Return exactly the span of lines in the following data that opens with the line containing "You are a computer-use agent. Image resolution: width=764" and closes with the line containing "Task: Click the 'import logging' code line". Include nothing else.

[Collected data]
----------------------------------------

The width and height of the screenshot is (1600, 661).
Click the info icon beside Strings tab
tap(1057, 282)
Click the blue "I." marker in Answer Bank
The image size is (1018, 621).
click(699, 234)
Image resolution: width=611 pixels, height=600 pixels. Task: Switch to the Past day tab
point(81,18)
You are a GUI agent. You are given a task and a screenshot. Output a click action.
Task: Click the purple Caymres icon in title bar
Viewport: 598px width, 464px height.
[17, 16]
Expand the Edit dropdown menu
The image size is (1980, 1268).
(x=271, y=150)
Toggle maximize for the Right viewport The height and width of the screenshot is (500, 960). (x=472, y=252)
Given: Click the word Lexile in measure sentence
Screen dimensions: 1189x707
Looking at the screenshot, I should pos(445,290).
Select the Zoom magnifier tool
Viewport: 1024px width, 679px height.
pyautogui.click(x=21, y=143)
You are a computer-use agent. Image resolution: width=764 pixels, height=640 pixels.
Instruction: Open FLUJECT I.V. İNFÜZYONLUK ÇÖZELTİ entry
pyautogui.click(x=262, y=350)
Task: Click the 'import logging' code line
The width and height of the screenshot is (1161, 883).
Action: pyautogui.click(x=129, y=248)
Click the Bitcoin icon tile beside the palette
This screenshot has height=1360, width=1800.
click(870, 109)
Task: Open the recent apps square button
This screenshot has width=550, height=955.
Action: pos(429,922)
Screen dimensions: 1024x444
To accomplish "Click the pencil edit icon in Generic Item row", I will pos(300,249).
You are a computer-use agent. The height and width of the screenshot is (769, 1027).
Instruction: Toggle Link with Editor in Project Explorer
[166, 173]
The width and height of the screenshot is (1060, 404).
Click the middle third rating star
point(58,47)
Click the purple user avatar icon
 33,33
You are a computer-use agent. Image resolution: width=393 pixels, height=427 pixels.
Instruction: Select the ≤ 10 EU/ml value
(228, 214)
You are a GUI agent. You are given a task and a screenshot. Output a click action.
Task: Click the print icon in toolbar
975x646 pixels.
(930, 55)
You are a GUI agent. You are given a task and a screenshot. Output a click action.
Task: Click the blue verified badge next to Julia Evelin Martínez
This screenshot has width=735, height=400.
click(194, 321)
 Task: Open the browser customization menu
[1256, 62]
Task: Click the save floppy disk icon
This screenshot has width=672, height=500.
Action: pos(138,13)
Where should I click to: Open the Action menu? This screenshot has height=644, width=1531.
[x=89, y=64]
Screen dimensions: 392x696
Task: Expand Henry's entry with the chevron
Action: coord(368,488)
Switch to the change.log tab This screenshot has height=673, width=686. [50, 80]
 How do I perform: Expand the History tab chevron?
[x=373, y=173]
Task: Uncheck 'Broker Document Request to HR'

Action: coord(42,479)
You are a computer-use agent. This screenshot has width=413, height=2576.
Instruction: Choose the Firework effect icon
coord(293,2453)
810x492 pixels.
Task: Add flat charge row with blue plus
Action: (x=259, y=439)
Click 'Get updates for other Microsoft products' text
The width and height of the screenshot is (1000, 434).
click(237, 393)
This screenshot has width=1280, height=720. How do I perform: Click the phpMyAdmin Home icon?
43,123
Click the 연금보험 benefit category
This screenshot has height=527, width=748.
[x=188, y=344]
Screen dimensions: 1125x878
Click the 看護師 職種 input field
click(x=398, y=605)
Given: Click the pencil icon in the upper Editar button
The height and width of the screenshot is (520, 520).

----------------------------------------

Your response:
You are a computer-use agent. Image resolution: width=764 pixels, height=640 pixels.
Instruction: Open FLUJECT I.V. İNFÜZYONLUK ÇÖZELTİ entry
pyautogui.click(x=262, y=350)
Task: Click the 'import logging' code line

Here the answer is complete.